⚡️💬 During a trip to Asia, Milton Friedman (winner of the 1976 Nobel Prize in Economics) visited a construction site where he observed hundreds of workers using shovels to move earth.
Intrigued, he asked the local manager why they didn't use bulldozers. He explains that it's to mobilize as many workers as possible, demonstrating the state's ability to create jobs.
Friedman replies, "In that case, give them spoons!"
This anecdote perfectly illustrates a truth that many prefer to ignore: work alone is not enough to create wealth. Employment is not an end in itself; only the creation of value really counts.
If that were the case, all you'd have to do to become prosperous is dig holes and fill them up again...
Work remains the basic ingredient, to be sure. But wealth only emerges when this effort is combined with ideas, capital, organization and, above all, risk-taking.
A job doesn't exist simply because there's "something to do". It exists because someone sees an opportunity, invests, structures a project and proposes a product or service that others want to buy.
That's probably why some people are so critical of entrepreneurs. Because this truth reveals an uncomfortable reality: in a way, work is only worthwhile if it serves others.
Yet there's nothing to stop them setting up a cooperative tomorrow, doing away with hierarchies, distributing income and facing up to the reality of supply and demand.
Why hasn't this model become the norm and a model of collectivist success? Because every cooperative eventually discovers that the real problem is not the "boss" who crushes wages and jobs: it's the state.
In France, between social charges and taxes, almost 50% of what an employee costs disappears before it reaches his or her pocket - one of the highest rates in the OECD. This tax burden stifles employment, reduces take-home pay and discourages growth.

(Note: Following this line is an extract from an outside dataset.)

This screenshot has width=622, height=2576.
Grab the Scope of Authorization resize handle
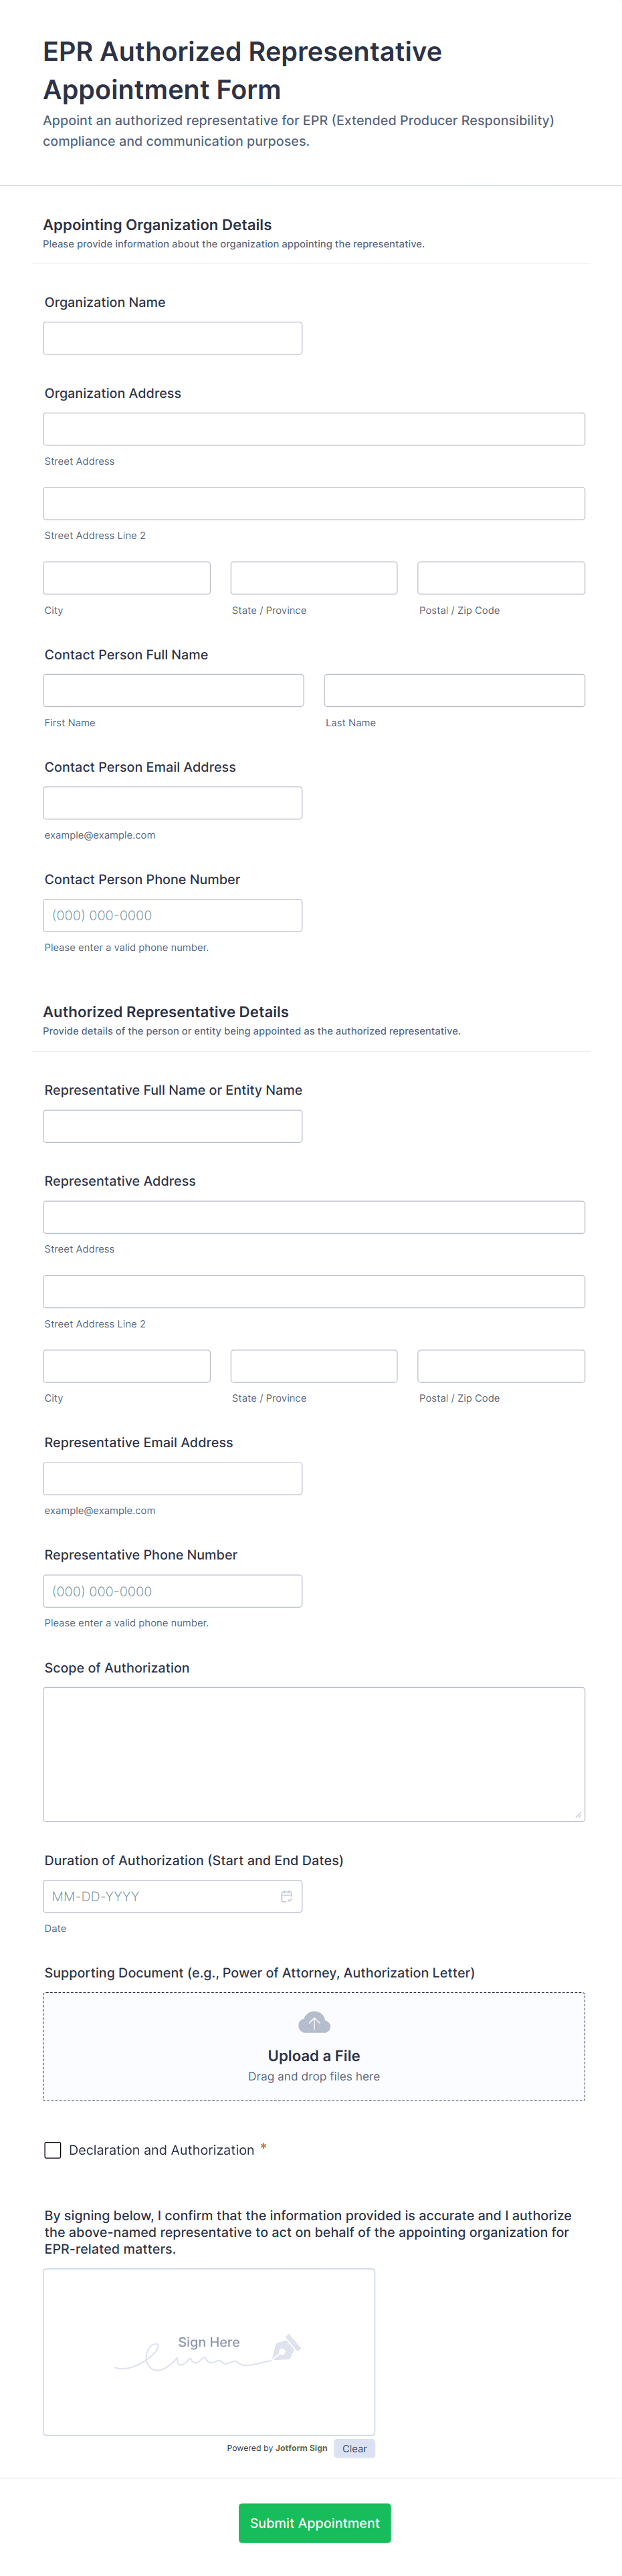click(x=578, y=1814)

By contrast, Ireland has reduced its overall tax rate on labor to around 25%, while maintaining high public revenues thanks to the economic growth generated. The result? An unemployment rate halved in fifteen years.
Prosperity will not come from an ever more obese and hungry state of planning and collectivism, but from a framework slimmed down to the bare minimum, where risk-taking is encouraged and the fruits of labor truly benefit those who produce them.
Only then can we all work together to create wealth and prosperity.